To be fair, Trump started it. Before Pope Francis arrived in Mexico last week, the U.S. Republican presidential candidate lectured him about problems with immigration and security at the U.S. border. “I think that the pope is a very political person,” Trump said. “I think he doesn’t understand the problems that our country has.”
The Vatican could have chosen to swat this away, dismissing Trump’s importance as a political figure or ignoring his comments altogether. Instead, Francis and his communications team have savvily used the free publicity that seems to follow Trump to bring attention to the message of the pope’s trip: Christians and governments alike are called to care for migrants and the poor, including those who try to cross the Mexican border every day. On Wednesday, a Vatican spokesperson called Trump’s comments “very strange.” And on Thursday, Francis himself addressed Trump’s comments in a conversation with reporters on his return flight to Rome.
“A person who thinks only about building walls, wherever they may be, and not building bridges, is not Christian.
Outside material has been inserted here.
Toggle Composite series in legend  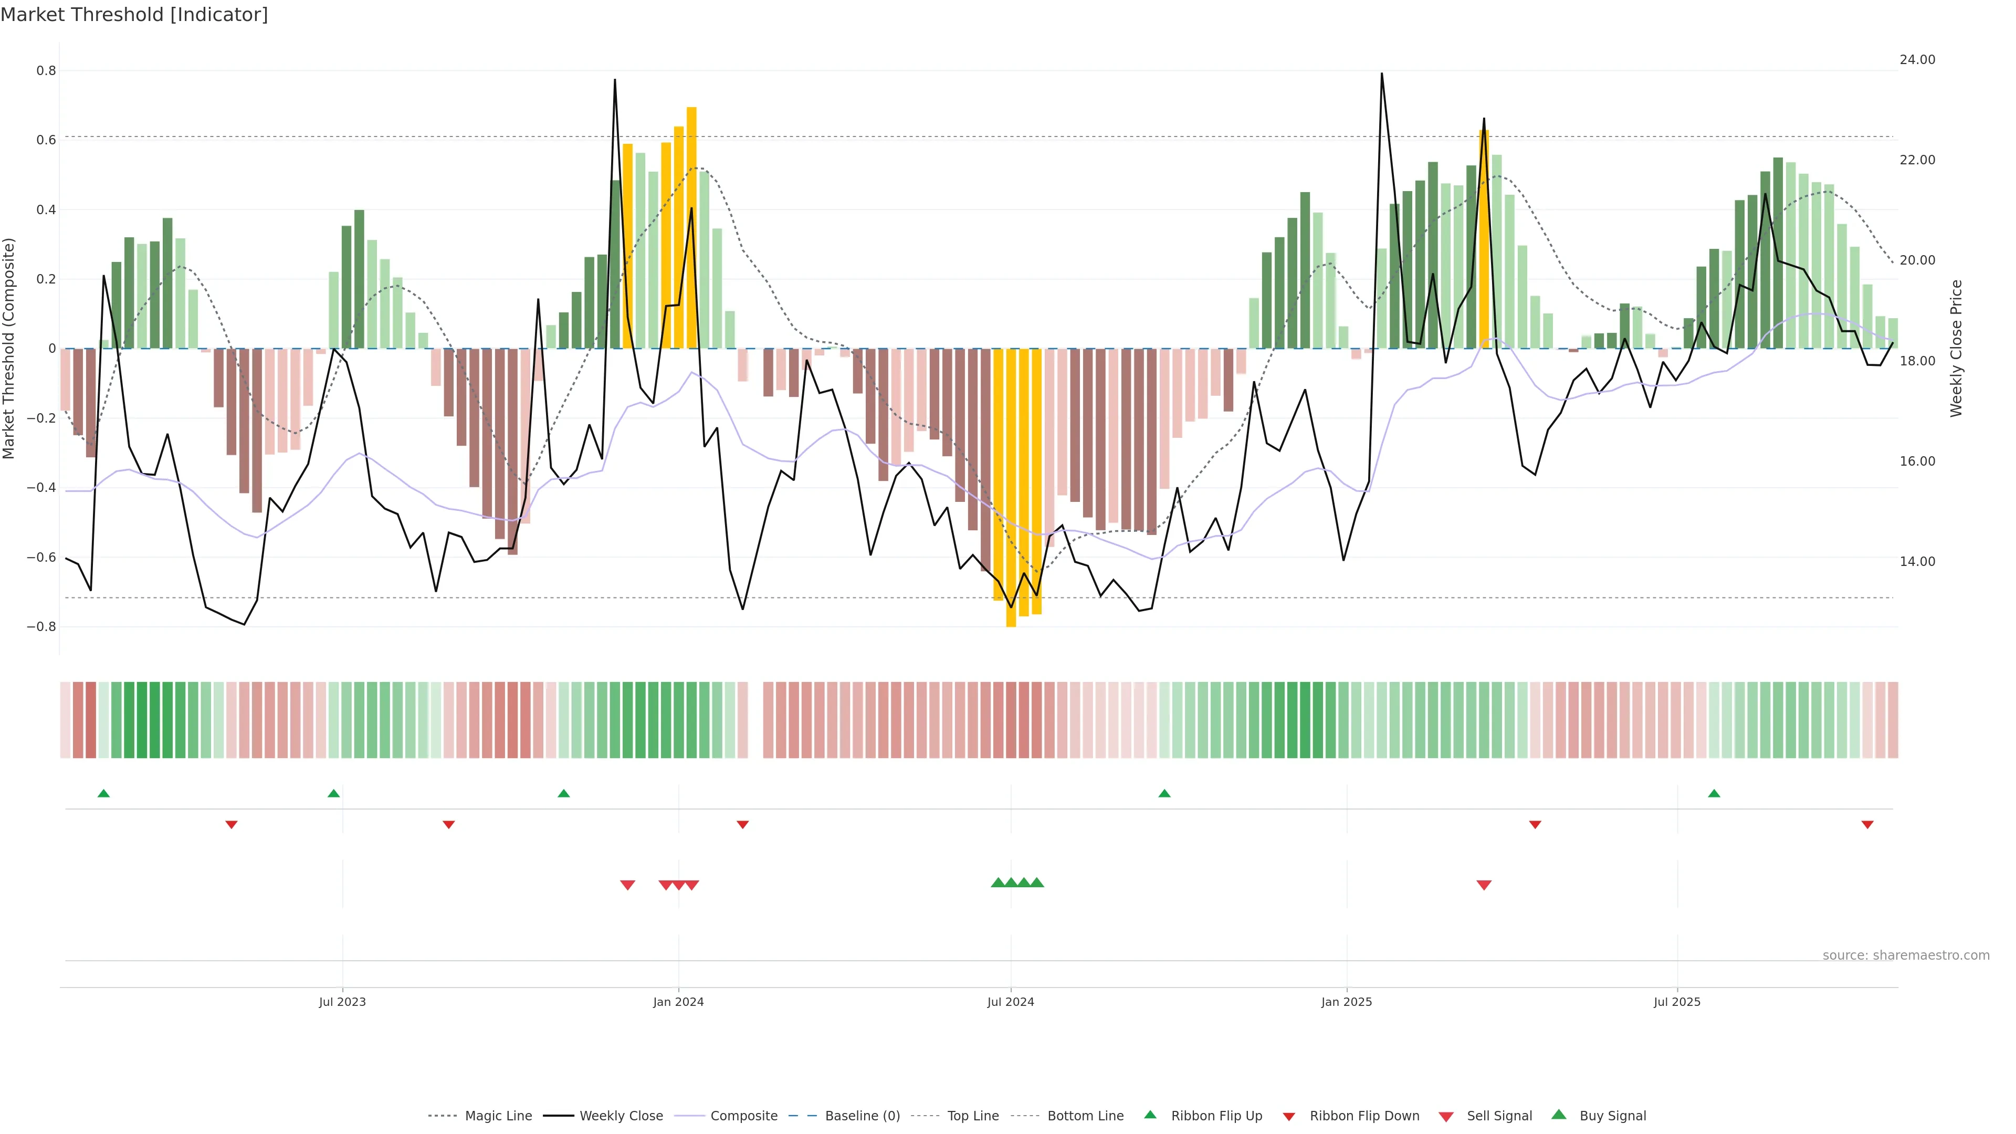(x=743, y=1116)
This is not in the gospel,” he said, according to CNN.
Trump immediately hit back. “If and when the Vatican is attacked by ISIS, which as everyone knows is ISIS’s ultimate trophy,” he said in a statement on his website, “I can promise you that the Pope would have only wished and prayed that Donald Trump would have been President because this would not have happened.” He also suggested that the pope is a pawn of the Mexican government and said it’s “disgraceful” for “a religious leader to question a person’s faith.”